Lise Ravary, in the Montreal Gazette, weighing in on the hijab thing, reminds us that there are important differences between French and English Canada.

In 2016, a developer wanted to build up to 80 homes on the South Shore of Montreal intended specifically for Muslims. He had even specified that women should dress modestly when outside their home. Pressure from all sides, even the local imam, quickly put an end to that. A separate religious neighbourhood would be heretical to Quebecers.

But in English Canada, it seems, most people don’t … have a problem when public schools close their cafeterias for prayers, with the sexes segregated and girls relegated to the back of the room. I can’t understand why such nonsense is tolerated.

Recall what happened in a British university a few years ago when an Islamic student group set up separate seating areas (women in back, and keep quiet) at an on-campus event. People always seem shocked when it turns out that – as in this latest case in Quebec – the public realm of secular egalitarian cultures actually matters to secular egalitarian people.

Now that representatives of federal Canada have begun to recover from the shock and awe of a school in Quebec obeying the law…

…it’s time to hear from the law-abiding citizens of Quebec. Here’s one.

It would be safe to conclude that a statement of identity for many Muslim women who promote the hijab is perhaps more important than following religious dicta. One can, for example, easily argue that many of these women don’t believe the hijab to be a religious requirement. They could easily remove the piece of cloth while at work but choose not to. One must ask why... Why the restrictive, chauvinistic, and patriarchal garb has assumed this much importance for these individuals is a puzzlement.

Indeed, nuns, priests and even monks are perfectly able to remove their religious garb; why not non-clerical women? What makes these women more rigid in their refusals (in Quebec, they are asked only to remove it while in the public-facing act of public positions) than clericals?

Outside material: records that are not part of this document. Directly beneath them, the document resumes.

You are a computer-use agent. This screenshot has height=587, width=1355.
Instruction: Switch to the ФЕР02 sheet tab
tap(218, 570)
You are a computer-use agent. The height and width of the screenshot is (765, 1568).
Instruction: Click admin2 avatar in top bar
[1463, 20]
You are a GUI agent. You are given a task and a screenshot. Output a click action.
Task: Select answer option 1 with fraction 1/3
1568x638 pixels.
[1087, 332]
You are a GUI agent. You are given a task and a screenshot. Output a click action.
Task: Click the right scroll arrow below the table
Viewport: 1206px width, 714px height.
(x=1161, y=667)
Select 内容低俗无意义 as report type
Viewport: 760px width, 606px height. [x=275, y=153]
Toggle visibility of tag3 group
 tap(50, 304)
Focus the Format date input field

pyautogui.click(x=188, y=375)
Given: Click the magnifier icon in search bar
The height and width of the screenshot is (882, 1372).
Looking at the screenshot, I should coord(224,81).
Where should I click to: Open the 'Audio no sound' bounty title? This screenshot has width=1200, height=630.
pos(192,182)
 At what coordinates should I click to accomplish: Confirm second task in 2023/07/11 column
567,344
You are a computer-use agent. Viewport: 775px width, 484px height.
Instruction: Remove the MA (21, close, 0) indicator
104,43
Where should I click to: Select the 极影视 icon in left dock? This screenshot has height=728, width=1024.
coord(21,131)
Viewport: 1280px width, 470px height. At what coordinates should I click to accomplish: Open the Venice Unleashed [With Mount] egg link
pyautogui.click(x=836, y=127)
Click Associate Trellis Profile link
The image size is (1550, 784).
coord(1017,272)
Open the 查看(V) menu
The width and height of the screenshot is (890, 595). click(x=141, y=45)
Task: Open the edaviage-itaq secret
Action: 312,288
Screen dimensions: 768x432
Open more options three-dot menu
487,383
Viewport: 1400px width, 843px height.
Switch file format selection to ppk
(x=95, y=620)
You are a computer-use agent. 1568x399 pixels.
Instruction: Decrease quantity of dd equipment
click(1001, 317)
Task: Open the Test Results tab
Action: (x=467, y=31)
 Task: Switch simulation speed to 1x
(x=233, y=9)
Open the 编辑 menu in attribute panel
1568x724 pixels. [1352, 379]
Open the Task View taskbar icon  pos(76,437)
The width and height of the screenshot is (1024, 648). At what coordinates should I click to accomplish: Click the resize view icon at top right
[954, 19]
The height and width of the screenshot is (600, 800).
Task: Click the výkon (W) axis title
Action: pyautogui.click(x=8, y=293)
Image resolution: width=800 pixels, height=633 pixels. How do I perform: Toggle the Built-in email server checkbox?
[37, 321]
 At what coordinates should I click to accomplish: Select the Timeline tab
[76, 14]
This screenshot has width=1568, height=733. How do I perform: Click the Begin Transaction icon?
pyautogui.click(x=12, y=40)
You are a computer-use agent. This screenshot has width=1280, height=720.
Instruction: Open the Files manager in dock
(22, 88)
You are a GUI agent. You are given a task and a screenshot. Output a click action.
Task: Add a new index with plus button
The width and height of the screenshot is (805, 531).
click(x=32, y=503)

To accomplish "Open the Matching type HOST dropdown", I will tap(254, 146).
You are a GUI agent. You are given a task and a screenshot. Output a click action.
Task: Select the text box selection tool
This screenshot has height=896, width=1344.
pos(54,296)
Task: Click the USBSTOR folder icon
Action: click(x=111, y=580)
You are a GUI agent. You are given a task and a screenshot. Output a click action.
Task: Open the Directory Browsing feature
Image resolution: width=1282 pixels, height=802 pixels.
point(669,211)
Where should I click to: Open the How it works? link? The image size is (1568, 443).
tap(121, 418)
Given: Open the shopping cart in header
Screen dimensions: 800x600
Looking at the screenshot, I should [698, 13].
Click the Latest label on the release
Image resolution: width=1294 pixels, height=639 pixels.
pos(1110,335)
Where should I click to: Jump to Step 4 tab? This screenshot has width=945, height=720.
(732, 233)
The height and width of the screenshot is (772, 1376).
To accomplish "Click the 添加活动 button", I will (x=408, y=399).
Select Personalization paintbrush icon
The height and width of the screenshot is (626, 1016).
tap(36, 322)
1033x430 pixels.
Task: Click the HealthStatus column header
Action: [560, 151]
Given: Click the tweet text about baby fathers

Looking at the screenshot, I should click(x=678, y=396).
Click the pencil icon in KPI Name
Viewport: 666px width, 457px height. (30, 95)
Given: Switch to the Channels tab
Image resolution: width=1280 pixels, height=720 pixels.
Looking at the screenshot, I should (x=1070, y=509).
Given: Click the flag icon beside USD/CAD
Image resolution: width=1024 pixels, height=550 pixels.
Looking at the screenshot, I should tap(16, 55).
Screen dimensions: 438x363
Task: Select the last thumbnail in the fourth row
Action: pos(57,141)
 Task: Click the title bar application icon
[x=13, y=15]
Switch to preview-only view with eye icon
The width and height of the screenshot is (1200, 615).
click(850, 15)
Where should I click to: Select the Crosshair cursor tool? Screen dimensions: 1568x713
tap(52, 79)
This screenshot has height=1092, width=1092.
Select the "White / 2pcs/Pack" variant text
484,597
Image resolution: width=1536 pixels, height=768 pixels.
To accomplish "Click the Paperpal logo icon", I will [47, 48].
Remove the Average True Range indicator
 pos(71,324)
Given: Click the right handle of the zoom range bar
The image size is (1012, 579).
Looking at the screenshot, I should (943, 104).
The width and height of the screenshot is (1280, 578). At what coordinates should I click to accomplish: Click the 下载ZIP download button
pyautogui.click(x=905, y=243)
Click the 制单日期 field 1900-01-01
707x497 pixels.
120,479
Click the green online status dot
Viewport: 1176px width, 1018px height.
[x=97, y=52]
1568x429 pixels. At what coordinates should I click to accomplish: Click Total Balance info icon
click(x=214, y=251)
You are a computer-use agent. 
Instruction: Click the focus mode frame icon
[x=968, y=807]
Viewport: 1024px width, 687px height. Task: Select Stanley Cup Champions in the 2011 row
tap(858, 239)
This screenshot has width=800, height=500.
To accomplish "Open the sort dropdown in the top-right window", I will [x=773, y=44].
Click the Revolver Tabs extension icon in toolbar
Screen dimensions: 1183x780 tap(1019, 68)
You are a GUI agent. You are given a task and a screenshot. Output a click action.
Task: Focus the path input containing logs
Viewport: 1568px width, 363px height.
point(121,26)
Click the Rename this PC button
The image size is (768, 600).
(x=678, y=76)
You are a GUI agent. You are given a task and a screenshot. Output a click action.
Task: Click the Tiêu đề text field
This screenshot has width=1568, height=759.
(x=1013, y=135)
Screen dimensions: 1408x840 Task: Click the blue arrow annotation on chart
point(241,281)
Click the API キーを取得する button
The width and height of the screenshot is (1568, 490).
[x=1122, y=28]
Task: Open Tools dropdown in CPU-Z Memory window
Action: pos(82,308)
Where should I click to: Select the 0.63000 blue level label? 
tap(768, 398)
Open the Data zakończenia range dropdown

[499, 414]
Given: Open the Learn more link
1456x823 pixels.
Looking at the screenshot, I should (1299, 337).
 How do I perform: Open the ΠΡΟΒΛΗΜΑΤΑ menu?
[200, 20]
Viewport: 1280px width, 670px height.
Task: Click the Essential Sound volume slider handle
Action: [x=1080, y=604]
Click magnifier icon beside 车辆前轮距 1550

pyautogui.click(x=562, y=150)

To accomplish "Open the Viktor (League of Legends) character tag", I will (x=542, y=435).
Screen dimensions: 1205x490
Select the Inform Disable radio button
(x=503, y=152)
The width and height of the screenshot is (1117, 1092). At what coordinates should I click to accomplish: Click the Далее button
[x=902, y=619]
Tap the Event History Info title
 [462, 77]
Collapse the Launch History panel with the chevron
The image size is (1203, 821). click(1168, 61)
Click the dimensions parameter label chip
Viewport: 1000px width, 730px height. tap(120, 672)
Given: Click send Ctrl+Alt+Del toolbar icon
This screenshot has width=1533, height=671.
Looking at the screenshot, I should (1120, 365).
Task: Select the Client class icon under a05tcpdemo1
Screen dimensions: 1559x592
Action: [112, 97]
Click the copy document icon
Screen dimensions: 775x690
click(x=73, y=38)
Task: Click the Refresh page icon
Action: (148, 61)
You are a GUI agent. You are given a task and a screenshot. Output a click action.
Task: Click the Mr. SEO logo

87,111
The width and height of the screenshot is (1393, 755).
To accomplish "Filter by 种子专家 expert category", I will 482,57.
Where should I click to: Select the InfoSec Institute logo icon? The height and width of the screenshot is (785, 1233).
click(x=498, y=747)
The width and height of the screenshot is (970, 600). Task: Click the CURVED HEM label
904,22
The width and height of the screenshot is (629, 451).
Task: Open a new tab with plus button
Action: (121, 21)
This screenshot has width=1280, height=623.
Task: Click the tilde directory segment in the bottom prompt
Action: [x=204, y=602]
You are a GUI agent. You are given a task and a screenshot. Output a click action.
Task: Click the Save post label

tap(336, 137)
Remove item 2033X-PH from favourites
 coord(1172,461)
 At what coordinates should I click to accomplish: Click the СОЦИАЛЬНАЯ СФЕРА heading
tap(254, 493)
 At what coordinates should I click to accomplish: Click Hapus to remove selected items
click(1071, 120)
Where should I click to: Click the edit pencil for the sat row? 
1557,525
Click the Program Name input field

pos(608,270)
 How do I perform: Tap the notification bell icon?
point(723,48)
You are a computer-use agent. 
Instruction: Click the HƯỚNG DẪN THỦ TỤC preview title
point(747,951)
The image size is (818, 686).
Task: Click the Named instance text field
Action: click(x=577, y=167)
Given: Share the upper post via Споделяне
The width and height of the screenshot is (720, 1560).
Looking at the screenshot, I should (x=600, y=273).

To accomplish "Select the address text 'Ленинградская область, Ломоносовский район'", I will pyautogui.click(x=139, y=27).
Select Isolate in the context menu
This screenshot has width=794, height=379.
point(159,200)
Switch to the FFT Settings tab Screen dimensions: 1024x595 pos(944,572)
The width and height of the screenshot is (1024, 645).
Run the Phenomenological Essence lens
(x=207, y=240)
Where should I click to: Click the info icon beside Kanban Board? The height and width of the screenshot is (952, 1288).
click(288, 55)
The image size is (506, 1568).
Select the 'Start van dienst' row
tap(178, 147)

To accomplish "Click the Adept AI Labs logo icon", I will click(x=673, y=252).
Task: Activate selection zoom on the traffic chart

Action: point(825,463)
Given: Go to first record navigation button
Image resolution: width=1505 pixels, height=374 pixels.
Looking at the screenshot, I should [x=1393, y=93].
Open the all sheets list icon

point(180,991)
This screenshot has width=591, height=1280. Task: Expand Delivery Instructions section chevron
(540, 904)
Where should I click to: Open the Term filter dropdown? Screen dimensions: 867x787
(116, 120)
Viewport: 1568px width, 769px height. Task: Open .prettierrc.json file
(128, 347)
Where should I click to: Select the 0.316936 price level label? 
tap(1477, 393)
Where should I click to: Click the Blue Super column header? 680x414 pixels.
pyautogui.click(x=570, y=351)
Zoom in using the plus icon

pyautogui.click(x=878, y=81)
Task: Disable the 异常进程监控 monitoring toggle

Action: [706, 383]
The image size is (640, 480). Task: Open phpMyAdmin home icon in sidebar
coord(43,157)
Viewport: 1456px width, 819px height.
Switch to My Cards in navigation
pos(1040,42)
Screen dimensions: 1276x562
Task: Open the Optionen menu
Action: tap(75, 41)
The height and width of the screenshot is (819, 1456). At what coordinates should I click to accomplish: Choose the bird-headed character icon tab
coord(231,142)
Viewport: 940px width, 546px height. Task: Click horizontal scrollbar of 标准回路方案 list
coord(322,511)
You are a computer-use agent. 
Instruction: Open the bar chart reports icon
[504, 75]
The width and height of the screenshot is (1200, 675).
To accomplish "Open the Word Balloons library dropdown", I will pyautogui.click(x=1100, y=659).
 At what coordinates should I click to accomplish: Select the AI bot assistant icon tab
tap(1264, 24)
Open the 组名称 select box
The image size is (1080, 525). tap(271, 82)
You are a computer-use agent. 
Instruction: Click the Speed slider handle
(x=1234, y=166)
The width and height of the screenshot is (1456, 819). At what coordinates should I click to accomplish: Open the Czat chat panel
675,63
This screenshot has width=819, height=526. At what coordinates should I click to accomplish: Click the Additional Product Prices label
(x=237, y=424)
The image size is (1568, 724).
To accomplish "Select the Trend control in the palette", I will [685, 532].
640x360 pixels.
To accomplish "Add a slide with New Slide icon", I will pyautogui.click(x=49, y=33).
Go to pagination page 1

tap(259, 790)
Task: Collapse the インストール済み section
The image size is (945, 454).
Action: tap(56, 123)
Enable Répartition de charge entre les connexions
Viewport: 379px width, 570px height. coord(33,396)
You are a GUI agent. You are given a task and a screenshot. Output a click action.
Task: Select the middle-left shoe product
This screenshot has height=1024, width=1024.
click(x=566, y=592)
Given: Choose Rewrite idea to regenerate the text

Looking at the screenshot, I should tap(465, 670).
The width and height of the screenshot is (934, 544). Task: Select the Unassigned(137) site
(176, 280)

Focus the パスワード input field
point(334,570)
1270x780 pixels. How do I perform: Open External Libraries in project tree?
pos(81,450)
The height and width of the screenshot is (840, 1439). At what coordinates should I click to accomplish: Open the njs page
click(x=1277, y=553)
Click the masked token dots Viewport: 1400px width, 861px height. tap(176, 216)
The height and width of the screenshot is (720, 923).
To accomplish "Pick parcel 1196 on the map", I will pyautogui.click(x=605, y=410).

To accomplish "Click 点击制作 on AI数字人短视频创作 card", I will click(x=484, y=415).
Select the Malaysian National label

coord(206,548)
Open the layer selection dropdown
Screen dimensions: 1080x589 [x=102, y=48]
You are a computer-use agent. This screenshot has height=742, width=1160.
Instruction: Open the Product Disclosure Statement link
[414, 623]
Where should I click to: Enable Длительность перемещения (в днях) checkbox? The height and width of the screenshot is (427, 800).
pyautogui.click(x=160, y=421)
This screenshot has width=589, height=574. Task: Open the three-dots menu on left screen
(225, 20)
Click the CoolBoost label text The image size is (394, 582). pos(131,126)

The hijab is undoubtedly a garb rooted in patriarchy. It should be discouraged rather than enabled, touted, and promoted wherever possible. Bill 21 seeks to do precisely that…

Touted reminds us of the recent hijab-promoting ad campaign in Europe that came to grief. Western democracies are willing to tolerate the hijab, but – in Quebec, and in Europe – not in all settings, and not in all forms of its presentation.

“Now is the moment to be very clear and say if this case gets to the federal level, then the federal government should support the three million Quebecers who are opposed to this law…”

The New Democratic Party leader in Canada is refreshingly honest about his view of federal/provincial powers. By an impressive 65% majority, Quebec’s citizens favor a recently enacted secularism bill which enforces religious neutrality on some categories of public employees for the daily duration of their public duties. As in: For the hours during which you are teaching, or presiding over a courtroom, you must remove your hijab or other form of religious garb.

As Boucar Diouf notes:

“How would an immigrant of Palestinian origin, contesting a conviction, feel in front of a judge wearing a kippah? Inversely, how would a young driver wearing a kippah feel faced with a policewoman wearing a hijab who just gave him a ticket?”

A minority of Quebecers disagree with this approach, and the NDP guy thinks federal Canada should just go ahead and align itself with them. Screw the strong majority of people in that province who think some secular workplace rules are reasonable.

What do you think are the chances federal Canada will prevail? For background, recall what’s going on elsewhere.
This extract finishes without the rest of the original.